Вдоль изрядно обмелевшего и столь же изрядно загаженного Салгира я возвращаюсь в гостиницу, чтобы поужинать в большом зале ресторана, где компанию мне составляют скучающие официанты и пара-тройка заезжих "нуворишей".
Гостиница.
Пустынная в воскресенье, гостиница к вечеру понедельника внезапно оживает, заполняется мужчинами в серых костюмах, которых сопровождают девицы в броских нарядах. Мужчины громко разговаривают по телефону, носят в руках портфели и кожаные папки, сидят в лобби за стеклянными круглыми столиками, пьют кофе и изображают деловые переговоры. Девицы носят новые пухлые губы, густо накрашенные глаза и сидят со скучающими лицами поодаль, на красных диванах.
Эта деловая активность заставляет вспомнить малиновые пиджаки двадцатилетеней давности.
Нет, малиновых пиджаков уже нет - их заменили скучные протокольные, серые разных оттенков. Но девицы дают понять, что не в цвете дело, а во внутреннем настрое.
Впрочем, мне рано вставать, потому я удаляюсь в свой номер и не увижу всех их до самого утра, до завтрака, на который они спускаются в демократичных поло и джинсах.
Завтраки в гостинице, да и вообще шведский стол, мало способствуют пафосу в поведении и одежде.
Разговоры.
В течение всех трех дней я только и делаю, что говорю. Я говорю и говорю, объясняю, показываю, опять объясняю. Иногда мой бесконечный монолог прерывается вопросами, на которые я так же многословно и с примерами отвечаю.
Говорить "за жизнь" времени нет. Только в такси и во время короткого перерыва на чай, когда мне ужасно хочется помолчать.
Но за чаем хозяева развлекают меня разговорами. Эти милые женщины пытаются не дать мне скучать, ведя светские беседы о погоде, но все-таки иногда переключаясь на темы острые.
Нейтральная тема погоды перетекает в тему водоснабжения. Дождливый июнь и июль наполнили водохранилище, потому у местных возникает определенная гордость за собственный водный суверенитет, который, как они знают, может в любой момент закончиться, оттого он ценится еще сильнее.

* **ПИСЬМЕННОЕ ЗАДАНИЕ**: Продолжите путевые заметки о поездке, начав сразу после последнего предложения, которое заканчивается словами «оттого он ценится еще сильнее». Следующие далее строки взяты из другого источника и к путевым заметкам отношения не имеют.

* **ИСХОДНЫЕ ДАННЫЕ**:
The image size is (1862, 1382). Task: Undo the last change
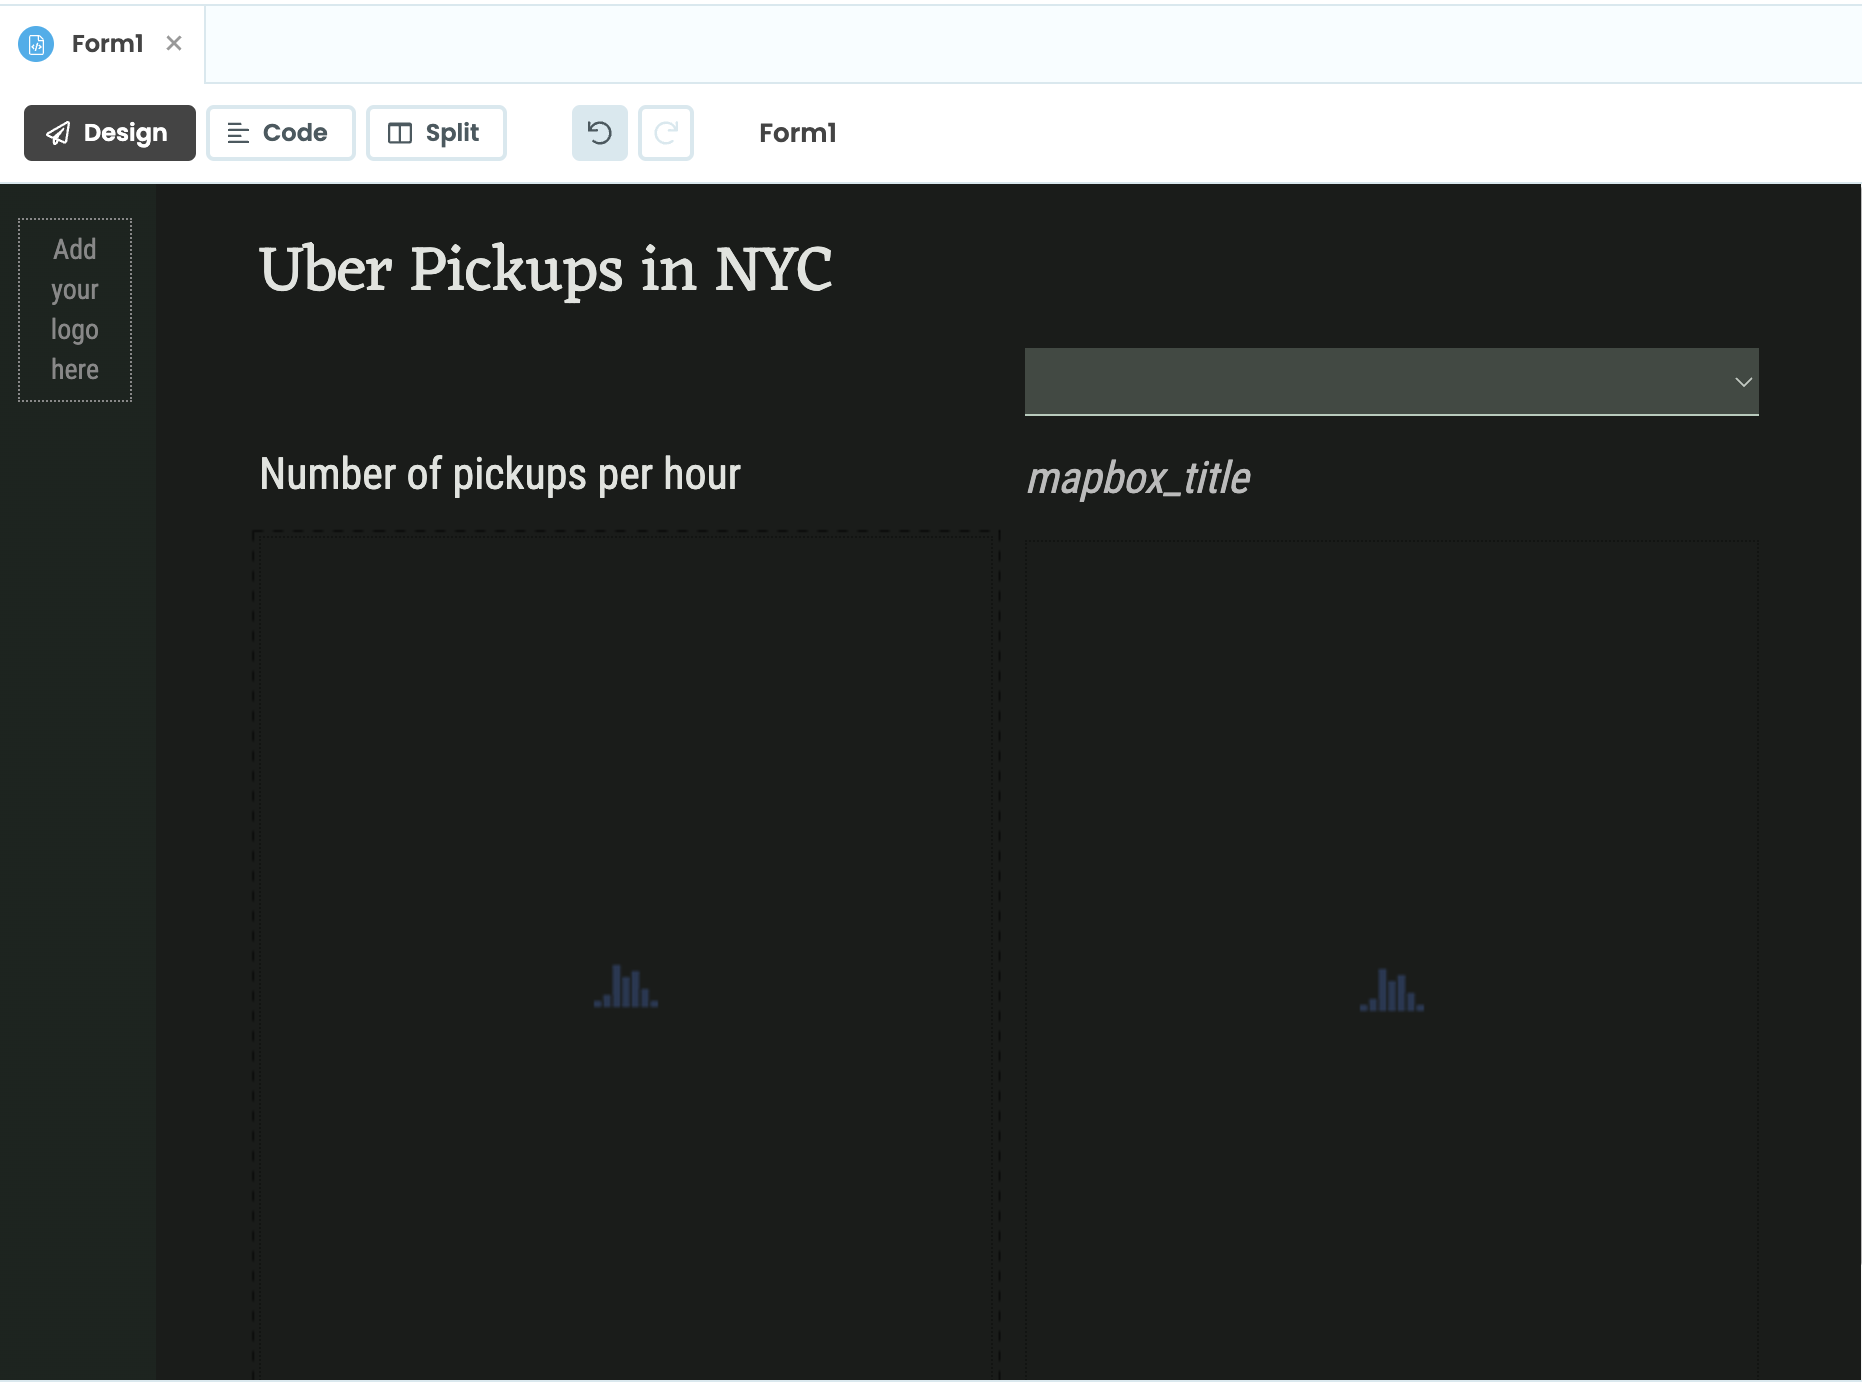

* **РЕЗУЛЬТАТ**:
Темы блокады со стороны Херсона, разросшегося чиновничьего аппарата и бумажной отчетности тоже всплывают в процессе чаепитий. Первое вызывает в местных чувство обиды. Они искренне не понимают, за что их вдруг решили лишить караванов с едой. Еда - это святое, потому и обида. Сложно говорить о мыслях многих, слыша слова единиц, но я вижу, что и в довольно тесном коллективе мнение у людей и эмоциональная оценка различны. Кто-то по-простому кроет национальных лидеров национальных меньшинств за вносимую ими смуту, кто-то старается сдержать этот сверхэмоциональный всплеск то ли из-за неловкости перед московской гостьей, то ли из-за неловкости как таковой. Те же, кто представляет национальные меньшинства, потупив взгляд, делают вид, что это их никак не касается. В общем, все это очень по-бытовому, как на кухне большой коммунальной квартиры.
Непомерное количество чиновников и создаваемая ими бумажная волокита в большей степени вызывает удивление, и оно обращено ко мне, как будто лично я привела толпы невнятных людей в пиджаках и с портфелями, велящих заполнять по сто сорок шесть таблиц и подавать их в соответствии с отчетным графиком. Вопрос "доколе?" еще не возник. Пока существует лишь вопрос "зачем?".
А ответ "потому что" вызывает недоверие:
- Не может такого быть!
Я пожимаю плечами:
- Может.
Вообще, любой бытовой разговор может спровоцировать рождение темы, выходящей за пределы кухни.
Так разговоры о торгующих возле рынка бабушках и гоняющих их полицейских (их по привычке называют ментами), находят свое продолжение в теме телевизионной, когда телереальность волшебным образом оказывается невыдуманной:
- Я сериалы по телевизору смотрела, ну, про ментов (*перечисляет названия), думала, что это кино, выдумка. А они, оказывается, такие и есть. Бабок от рынка гоняют, коробки ногами расшвыривают, сволочи!
Я слушаю и думаю, что же это за менты такие - местные переродились в один день или привозные учат правильным порядкам? Думаю, но не спрашиваю. Если это местные, то непонятно, чем же они занимались раньше. Если привозные, то "разжигать экстремизм" мне ни к чему, все-таки эту землю я не считаю своей, и не считаю возможным давать советы местным жителям.
Странно то, что лишь двадцать с небольшим лет нет государства, в котором мы жили вместе, а они уже все забыли.
Или были слепы, или здесь все было совсем не так, как везде?
Нет, все было одинаково. Просто те двадцать с небольшим лет, что они прожили, застряв в забвении, во сне, отучили от привычки бояться. Другое дело, что сон - это фантом, не дающий строить реальность, но зато обогащенный причудливыми фантазиями.
И принц на белом коне во сне так хорош, так хорош... Жаль только, что когда он материализовался и заставляет-таки проснуться, оказывается малоприятным мужиком с массой недостатков и дурных привычек. Но теперь уже как-то поздно говорить, что случилась ошибка - любовь зла, даже если ее долго придумывали, а любые благие помыслы требуют оплаты.
Таксисты.
Таксисты повсюду разные и одинаковые одновременно.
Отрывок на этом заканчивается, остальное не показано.